═════ MATERIAL SUPPLIED

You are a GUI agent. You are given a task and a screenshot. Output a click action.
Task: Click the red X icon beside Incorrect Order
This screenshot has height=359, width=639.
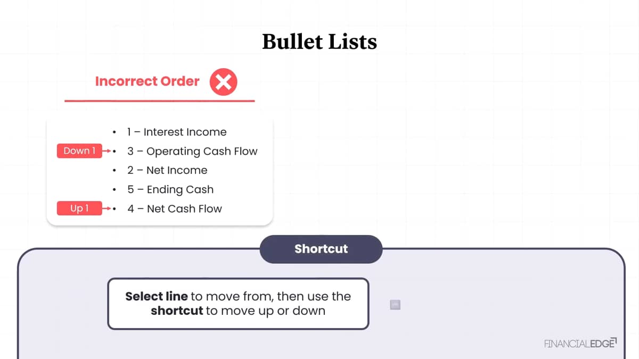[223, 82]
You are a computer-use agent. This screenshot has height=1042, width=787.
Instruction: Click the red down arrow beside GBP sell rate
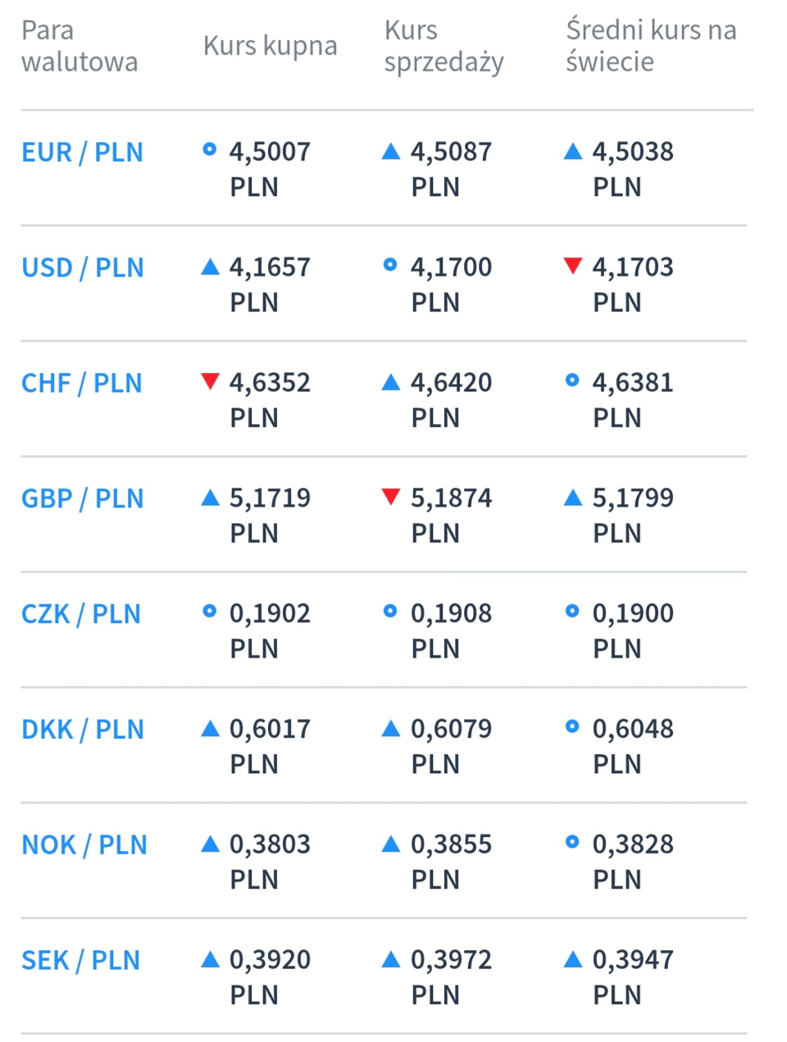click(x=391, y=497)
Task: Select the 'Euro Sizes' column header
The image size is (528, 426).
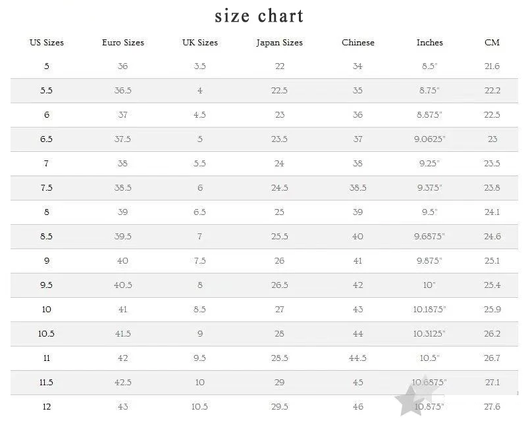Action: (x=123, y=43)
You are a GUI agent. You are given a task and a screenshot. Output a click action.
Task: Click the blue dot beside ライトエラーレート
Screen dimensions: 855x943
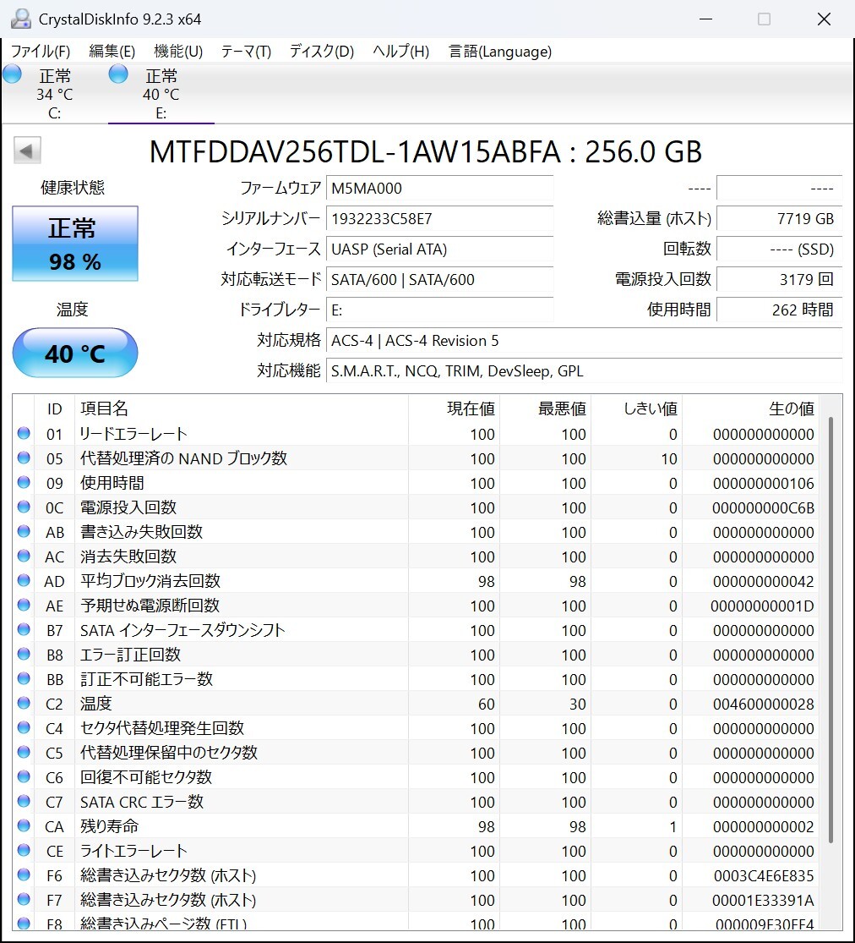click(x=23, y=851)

══════════
═════ MATERIAL SUPPLIED

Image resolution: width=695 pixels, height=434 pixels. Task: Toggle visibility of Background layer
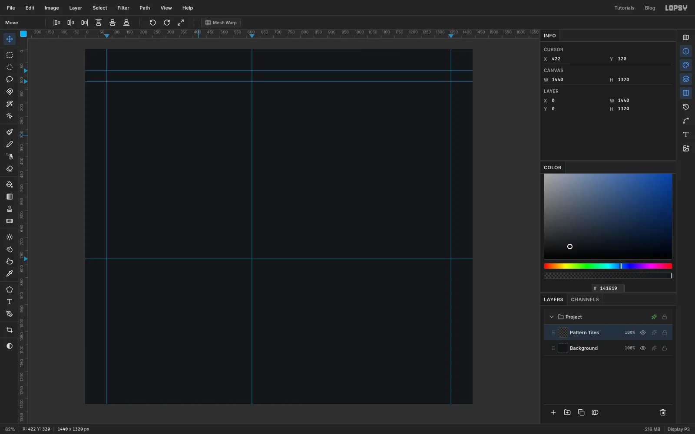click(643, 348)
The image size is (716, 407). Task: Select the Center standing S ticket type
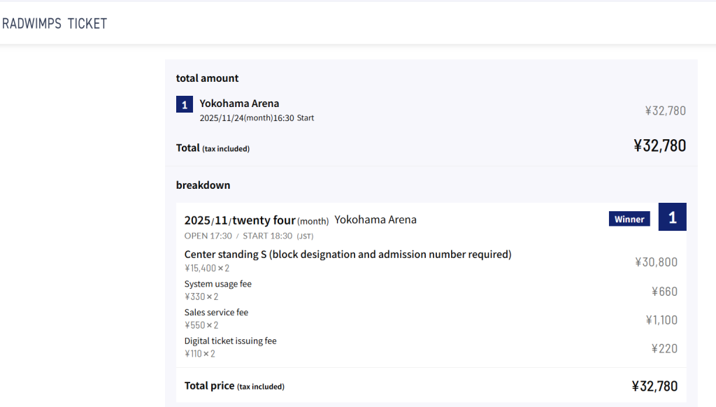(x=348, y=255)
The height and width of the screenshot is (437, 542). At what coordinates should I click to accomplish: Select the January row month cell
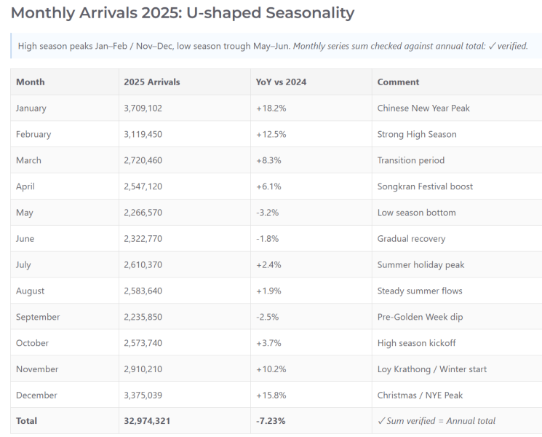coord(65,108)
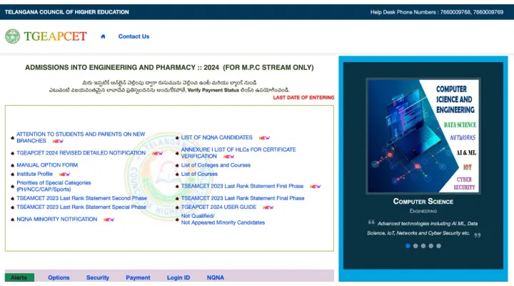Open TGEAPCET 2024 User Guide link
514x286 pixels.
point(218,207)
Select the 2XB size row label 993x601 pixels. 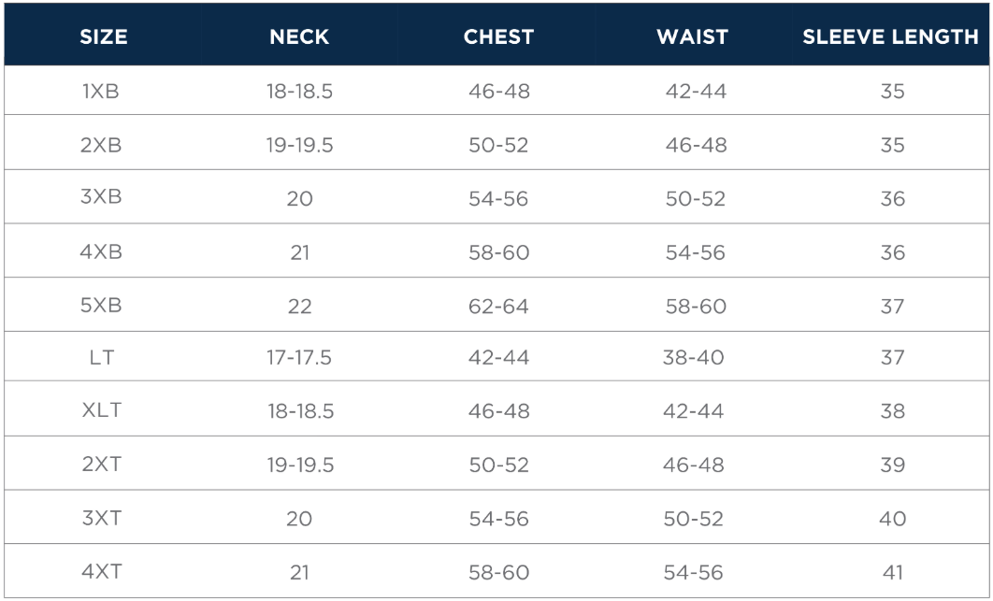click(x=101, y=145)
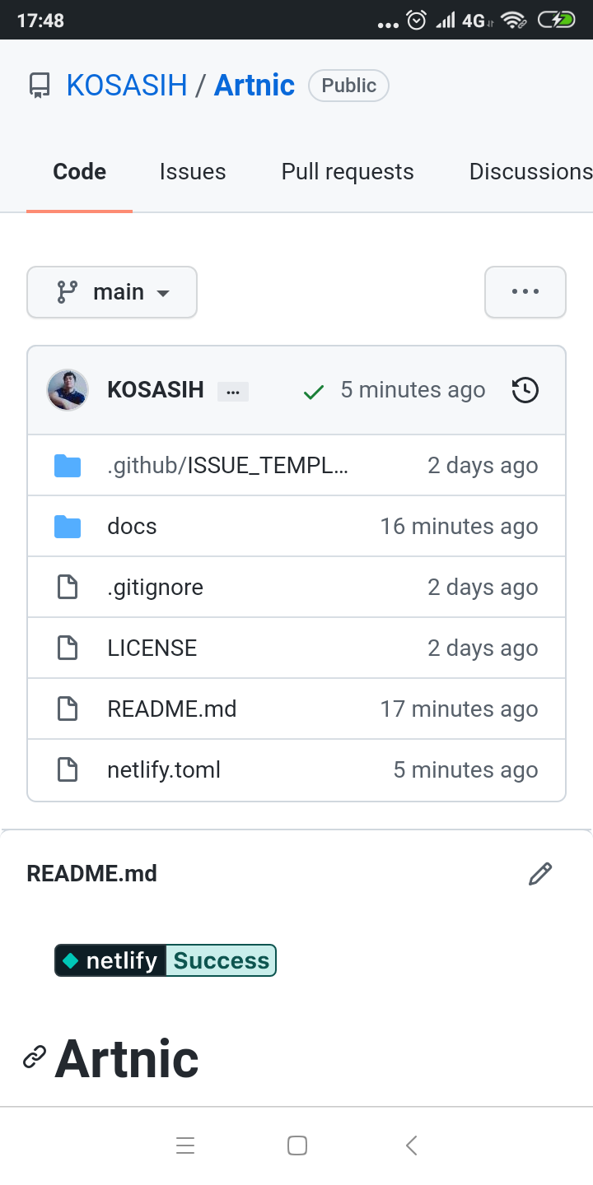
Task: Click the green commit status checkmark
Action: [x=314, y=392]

══════════

▶ **EXERCISE**
Report every line of the entries above that contains the word "beside", copying each one in full. Match case exactly.

▶ **ANSWER BELOW**
Task: Click the red X icon beside Incorrect Order
Instruction: Click the red down arrow beside GBP sell rate
Task: Click the blue dot beside ライトエラーレート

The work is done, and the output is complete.